As the 19th century dawned over an American that thanks to the Louisiana Purchase was about to become an continental power to be reckoned with, Jefferson’s Vice President Aaron Burr embarked upon an mission to the Mississippi Valley. What motivations lay behind his mission was never made manifest by the wily old lawyer and murderer of Alexander Hamilton, but there is plenty of evidence to speculate that Burr’s intention involved
nothing less than invading Mexico, organizing a secession of various states and the colonization of others and, perhaps, using this as a base from which to launch an attack against the United States. At least, that’s what the official story tells us.
Aaron Burr and Dick Cheney are the only two Vice Presidents in history to shoot a man while in office. There are only two differences: Burr hadn’t been drinking and he killed the man he shot. If Aaron Burr is known by most Americans for anything other than killing Alexander Hamilton, it is probably as the title character of Gore Vidal’s historical novel. Vidal’s Burr comes off much better than the Burr of history books. For this reason, I tend to believe Vidal.

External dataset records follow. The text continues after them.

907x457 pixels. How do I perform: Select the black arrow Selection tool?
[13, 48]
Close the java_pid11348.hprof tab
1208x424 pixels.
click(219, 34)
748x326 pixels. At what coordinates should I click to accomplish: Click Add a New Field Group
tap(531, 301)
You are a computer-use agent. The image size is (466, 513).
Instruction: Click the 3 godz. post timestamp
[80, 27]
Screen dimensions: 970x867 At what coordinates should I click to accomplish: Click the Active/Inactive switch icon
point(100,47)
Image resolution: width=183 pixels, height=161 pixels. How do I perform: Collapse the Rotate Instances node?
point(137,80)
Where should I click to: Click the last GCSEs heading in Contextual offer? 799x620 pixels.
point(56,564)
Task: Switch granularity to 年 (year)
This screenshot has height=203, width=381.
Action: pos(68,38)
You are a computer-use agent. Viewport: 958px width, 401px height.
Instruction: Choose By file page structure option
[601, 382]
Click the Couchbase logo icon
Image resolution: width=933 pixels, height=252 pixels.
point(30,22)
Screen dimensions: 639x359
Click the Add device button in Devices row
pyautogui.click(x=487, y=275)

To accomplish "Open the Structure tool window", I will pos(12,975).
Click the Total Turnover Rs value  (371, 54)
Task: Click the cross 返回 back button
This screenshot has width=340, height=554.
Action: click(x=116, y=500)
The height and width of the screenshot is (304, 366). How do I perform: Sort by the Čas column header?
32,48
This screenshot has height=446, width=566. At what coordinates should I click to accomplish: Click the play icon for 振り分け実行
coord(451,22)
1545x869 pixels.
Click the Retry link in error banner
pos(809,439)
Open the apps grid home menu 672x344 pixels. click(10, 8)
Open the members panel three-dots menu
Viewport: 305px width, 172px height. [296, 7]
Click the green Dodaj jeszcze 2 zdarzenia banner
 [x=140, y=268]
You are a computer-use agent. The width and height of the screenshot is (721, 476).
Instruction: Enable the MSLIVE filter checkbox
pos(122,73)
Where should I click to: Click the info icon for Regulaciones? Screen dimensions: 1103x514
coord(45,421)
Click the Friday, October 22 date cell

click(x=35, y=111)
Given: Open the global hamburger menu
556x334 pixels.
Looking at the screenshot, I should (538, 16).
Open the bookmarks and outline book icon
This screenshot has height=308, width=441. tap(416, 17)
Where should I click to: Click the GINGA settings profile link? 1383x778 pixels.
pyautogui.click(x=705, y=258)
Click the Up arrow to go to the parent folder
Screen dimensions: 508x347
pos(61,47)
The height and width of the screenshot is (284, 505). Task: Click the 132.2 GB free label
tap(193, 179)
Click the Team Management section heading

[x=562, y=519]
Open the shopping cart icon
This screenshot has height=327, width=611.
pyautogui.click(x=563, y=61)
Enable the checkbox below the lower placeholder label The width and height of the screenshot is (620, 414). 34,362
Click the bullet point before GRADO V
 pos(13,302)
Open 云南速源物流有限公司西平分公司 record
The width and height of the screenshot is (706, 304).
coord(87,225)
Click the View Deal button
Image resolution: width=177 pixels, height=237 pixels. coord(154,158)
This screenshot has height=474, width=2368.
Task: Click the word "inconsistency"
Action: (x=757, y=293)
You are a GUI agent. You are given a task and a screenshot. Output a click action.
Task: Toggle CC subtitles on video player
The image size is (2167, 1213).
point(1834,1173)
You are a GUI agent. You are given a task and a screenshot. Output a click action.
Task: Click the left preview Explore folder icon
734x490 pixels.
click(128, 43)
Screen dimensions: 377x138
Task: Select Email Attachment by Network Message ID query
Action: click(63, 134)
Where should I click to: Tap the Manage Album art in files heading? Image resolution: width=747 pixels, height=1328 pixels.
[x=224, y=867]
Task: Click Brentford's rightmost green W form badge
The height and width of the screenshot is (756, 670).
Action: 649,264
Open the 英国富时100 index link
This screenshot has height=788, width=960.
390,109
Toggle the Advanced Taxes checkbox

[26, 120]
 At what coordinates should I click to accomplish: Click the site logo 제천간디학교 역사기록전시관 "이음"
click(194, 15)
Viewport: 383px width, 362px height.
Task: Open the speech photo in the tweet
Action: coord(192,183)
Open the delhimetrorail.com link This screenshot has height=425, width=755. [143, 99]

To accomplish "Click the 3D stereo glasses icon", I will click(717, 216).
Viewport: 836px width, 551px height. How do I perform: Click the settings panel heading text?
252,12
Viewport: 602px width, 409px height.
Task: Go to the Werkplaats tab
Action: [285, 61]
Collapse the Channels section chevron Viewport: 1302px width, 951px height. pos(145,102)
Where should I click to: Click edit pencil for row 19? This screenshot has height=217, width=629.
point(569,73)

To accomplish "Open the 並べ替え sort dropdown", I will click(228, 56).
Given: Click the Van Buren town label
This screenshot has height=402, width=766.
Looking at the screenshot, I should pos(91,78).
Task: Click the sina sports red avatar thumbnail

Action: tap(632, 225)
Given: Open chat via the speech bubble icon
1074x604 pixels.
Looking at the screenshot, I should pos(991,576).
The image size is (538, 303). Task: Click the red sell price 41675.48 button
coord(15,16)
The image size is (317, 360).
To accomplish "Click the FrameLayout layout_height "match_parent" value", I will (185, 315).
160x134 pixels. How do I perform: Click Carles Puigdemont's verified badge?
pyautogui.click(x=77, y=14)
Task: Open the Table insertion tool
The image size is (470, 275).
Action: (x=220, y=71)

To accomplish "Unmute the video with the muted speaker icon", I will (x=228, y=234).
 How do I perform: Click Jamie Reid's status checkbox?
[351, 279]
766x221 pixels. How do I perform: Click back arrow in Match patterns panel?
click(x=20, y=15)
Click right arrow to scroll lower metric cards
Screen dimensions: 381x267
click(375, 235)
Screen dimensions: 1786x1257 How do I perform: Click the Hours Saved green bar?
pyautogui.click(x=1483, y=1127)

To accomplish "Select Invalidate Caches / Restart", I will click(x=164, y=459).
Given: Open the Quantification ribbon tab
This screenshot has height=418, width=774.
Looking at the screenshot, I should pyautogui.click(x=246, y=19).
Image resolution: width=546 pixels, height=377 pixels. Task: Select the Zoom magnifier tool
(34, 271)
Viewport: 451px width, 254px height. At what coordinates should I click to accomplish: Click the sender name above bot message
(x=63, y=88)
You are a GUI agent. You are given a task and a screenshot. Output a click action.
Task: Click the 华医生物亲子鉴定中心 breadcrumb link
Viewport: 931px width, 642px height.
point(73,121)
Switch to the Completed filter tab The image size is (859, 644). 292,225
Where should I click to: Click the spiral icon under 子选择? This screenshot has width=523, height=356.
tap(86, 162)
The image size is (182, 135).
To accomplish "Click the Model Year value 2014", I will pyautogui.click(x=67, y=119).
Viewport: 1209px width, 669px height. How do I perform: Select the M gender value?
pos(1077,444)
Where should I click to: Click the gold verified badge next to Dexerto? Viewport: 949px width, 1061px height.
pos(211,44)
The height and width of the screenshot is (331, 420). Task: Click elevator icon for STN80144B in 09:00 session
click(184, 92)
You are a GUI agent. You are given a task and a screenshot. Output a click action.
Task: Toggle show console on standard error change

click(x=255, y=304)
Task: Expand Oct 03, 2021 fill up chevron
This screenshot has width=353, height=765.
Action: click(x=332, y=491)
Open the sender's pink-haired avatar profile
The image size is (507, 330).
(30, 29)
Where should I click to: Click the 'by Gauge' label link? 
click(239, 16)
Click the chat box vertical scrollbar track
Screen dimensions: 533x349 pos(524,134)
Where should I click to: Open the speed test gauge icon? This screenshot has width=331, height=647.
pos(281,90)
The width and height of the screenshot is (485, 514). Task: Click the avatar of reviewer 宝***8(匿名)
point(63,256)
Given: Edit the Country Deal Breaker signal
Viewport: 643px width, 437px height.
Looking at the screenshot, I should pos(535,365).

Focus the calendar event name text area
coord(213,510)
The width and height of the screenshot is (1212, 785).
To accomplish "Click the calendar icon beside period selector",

Aaron Burr, like Dick Cheney, also became Vice President as the result of a disputed election. And, like Cheney, there were some disputed ballots in a southern state, in this case Georgia. Unlike Cheney, Burr received electoral votes for the top spot himself. In fact, from the very beginning almost, the Electoral College proved disastrous. Thomas Jefferson and Aaron Burr received exactly 73 electoral votes apiece. As a result the election was decided by the House of Representatives with Jefferson winning the game of political infighting.
If Burr wasn’t politically dead before he killed Alexander Hamilton, he was certainly dead meat afterwards. Burr fled to Philadelphia to escape arrest and trial for the duel and while there he met up with Charles Williamson, a British spy. Burr told Williamson of his plans for the western territories, and Williamson furthered them to the man who was acting as British Ambassador to the U.S, Anthony Merry. Merry wrote back to England about Burr’s ideas, but was met with an odd lack of interest. Even more bizarre, Aaron Burr returned to Washington to take up his responsibilities as Vice President even as he faced a murder indictment.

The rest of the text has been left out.